Monday 14 November 2016

Labour MP Jo Cox 'murdered for a political cause'

Labour MP Jo Cox was killed for a "political and/or ideological cause", the Old Bailey has heard.
Thomas Mair, 53, allegedly murdered Mrs Cox outside her constituency surgery in Birstall, near Leeds, on 16 June.

He shouted "Britain First" as he carried out the attack, and in the weeks beforehand, he accessed "far right" and Nazi material online, as well as information on the Ku Klux Klan, jurors were told.
Mr Mair, from Birstall, denies murder.
Mrs Cox was killed just a week before the EU referendum and had campaigned for the Remain side.

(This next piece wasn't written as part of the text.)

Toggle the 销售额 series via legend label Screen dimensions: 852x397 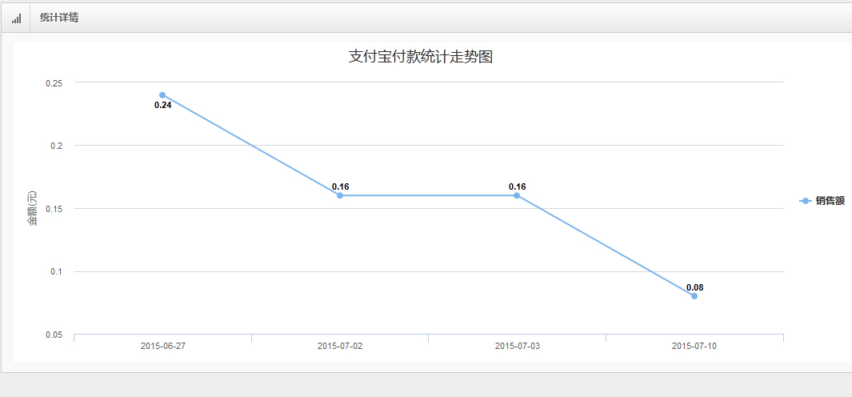[830, 201]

Mr Mair told police officers "I am a political activist" after he was arrested less than a mile from where Mrs Cox was murdered, the court heard.
Prosecutor Richard Whittam QC said: "Thomas Mair clearly held views that provided him with a motive - utterly misplaced of course.
"The prosecution suggests that motive was such that he killed her because she was an MP who did not share his views."
Mrs Cox, 41, was to hold a surgery in a library after visiting a local school and care home when she was attacked,
Mr Whittam told the jury: "As she arrived she was brutally murdered by one of her constituents, this defendant, Thomas Mair.
"It was a cowardly attack by a man armed with a firearm and a knife.
"Jo Cox was shot three times and suffered multiple stab wounds. During the course of the murder Thomas Mair was heard by a number of witnesses to say repeatedly 'Britain First'."

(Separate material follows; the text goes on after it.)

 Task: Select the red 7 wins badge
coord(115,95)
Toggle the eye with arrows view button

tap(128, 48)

Mrs Cox was killed "in what was a planned and pre-meditated murder for a political and/or ideological cause", he added.
Jurors were told that 77-year-old Bernard Carter-Kenny was also injured as he tried to save Mrs Cox.

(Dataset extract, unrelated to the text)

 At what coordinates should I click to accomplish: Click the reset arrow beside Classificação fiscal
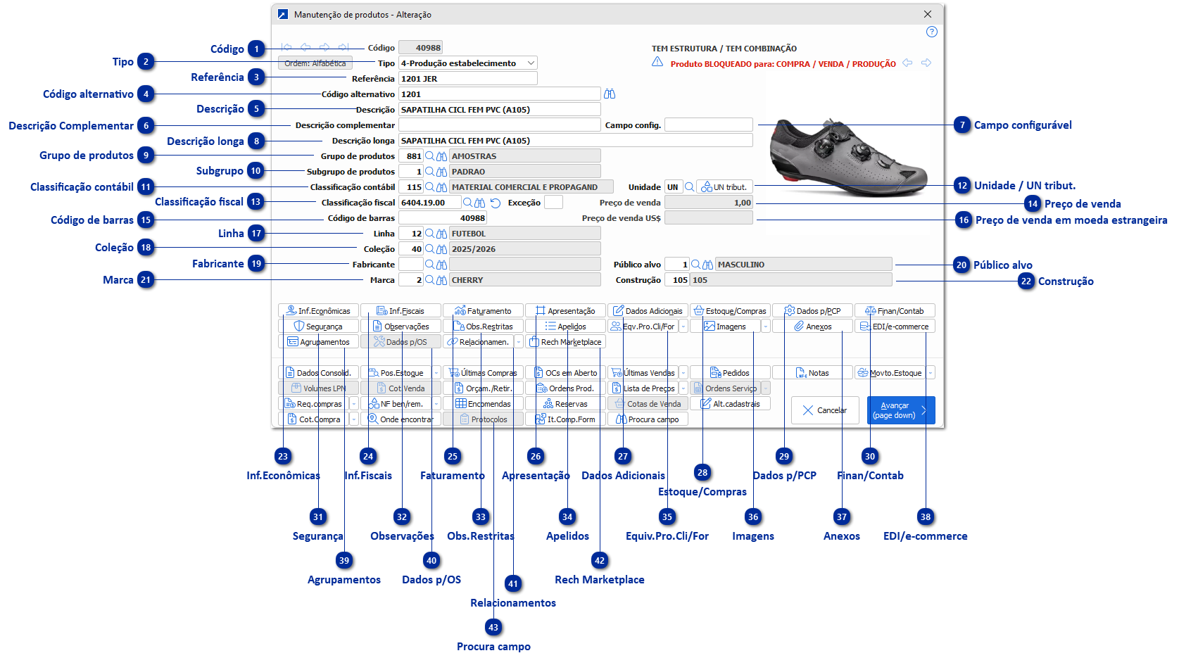(x=496, y=203)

Items found at Mr Mair's home showed he had "strong political and ideological interests", Mr Whittam said.
The court heard he had used computers to look up websites at the same library where Mrs Cox was due to hold her surgery.
In May, he accessed the Wikipedia page of an online publication called the Occidental Observer - a "far-right" publication "that covers politics and society from a white nationalist and anti-Semitic perspective", the prosecutor said.
Jurors heard in the days leading up to the killing he also looked at Twitter and Wikipedia pages for Mrs Cox and went on to view information on former Foreign Secretary William Hague.
And he viewed websites on Nazi material, the death penalty in Japan, political prisoners and the human liver and spinal column.
Finally, on the eve of the attack, prosecutors say Mr Mair researched right-wing politicians as well as the Ku Klux Klan and civil rights activists killed by its supporters.